Eppure la progettazione e la realizzazione di politiche indirizzate a sviluppare condizioni perché si creino comunità di smart citizen non sono assolutamente banali. Uso il termine “comunità di smart citizen”, perché sono convinto che la cittadinanza smart sia certo il frutto di un comportamento individuale ma, soprattutto, si realizzi pienamente quando diventa rete, quando crea comunità.

Il cittadino smart non è il cittadino digitale.

Michele Vianello + smart + city + citizen

La cittadinanza smart è figlia di comportamenti assieme civici e innovativi nell’approccio al lavoro, alla vita, al sistema relazionale.
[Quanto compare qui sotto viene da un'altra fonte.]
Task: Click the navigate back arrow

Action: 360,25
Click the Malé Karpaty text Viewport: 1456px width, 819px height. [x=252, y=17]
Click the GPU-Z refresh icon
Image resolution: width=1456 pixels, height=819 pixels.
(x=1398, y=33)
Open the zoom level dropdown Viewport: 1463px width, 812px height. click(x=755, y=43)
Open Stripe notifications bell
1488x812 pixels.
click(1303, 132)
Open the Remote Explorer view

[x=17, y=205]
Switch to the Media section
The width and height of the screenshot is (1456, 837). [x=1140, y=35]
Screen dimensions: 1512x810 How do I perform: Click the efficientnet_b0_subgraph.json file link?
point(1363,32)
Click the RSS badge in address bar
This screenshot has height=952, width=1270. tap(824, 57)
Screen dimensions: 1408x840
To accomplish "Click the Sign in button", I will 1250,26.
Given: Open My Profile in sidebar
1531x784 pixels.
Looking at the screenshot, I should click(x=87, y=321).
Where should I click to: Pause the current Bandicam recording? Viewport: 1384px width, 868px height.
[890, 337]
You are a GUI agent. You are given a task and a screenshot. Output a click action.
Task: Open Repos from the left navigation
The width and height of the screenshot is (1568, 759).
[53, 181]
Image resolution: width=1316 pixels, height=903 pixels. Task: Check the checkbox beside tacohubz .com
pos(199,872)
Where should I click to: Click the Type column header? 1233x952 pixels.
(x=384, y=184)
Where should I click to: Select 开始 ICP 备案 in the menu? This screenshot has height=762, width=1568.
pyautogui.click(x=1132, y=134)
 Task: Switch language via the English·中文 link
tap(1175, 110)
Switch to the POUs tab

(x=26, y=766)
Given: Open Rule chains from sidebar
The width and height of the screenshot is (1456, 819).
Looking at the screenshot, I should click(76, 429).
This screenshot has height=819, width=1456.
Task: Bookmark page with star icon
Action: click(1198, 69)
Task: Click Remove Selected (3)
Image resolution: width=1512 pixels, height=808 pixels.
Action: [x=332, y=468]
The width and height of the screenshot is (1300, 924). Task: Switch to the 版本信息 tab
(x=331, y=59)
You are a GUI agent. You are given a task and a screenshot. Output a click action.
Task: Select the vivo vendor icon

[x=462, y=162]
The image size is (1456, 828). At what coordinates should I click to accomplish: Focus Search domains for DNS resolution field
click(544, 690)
Il digitale è il fattore abilitante decisivo per consentire relazioni ricche. Il digitale è un acceleratore di cambiamento.

Questi processi, tuttavia, non si affermano spontaneamente. Ho già abbozzato le attività per fare crescere una comunità di smart citizen. Attraverso le slide che troverete alla fine di questo scritto (o su SlideShare) vi propongo alcune regole e alcuni percorsi per realizzare attività innovative che si fondano sulla cultura dello #sharing.

Dare organicità alle attività innovative, mettere in relazione soggetti diversi, consente la nascita di reti di relazioni e di luoghi (materiali e immateriali) dove consolidare la cultura smart e forgiare gli smart citizen.

Michele Vianello + smart + partecipazione + citizen + smart city

Quale è allora il compito di una Amministrazione Pubblica (ma anche di imprenditori e di associazioni)? L’attività che prefiguro è quella di dare organicità alla miriade di attività smart che, spesso inconsapevolmente, svolgiamo ogni giorno. Dare organicità non é esprimere dirigismo. L’innovazione é uccisa dal dirigismo.

Dare organicità è creare tutte le condizioni e i luoghi – materiali e immateriali – affinché chi vuole innovare entri in relazione con altri soggetti per dispiegare pienamente le energie dei processi di cambiamento.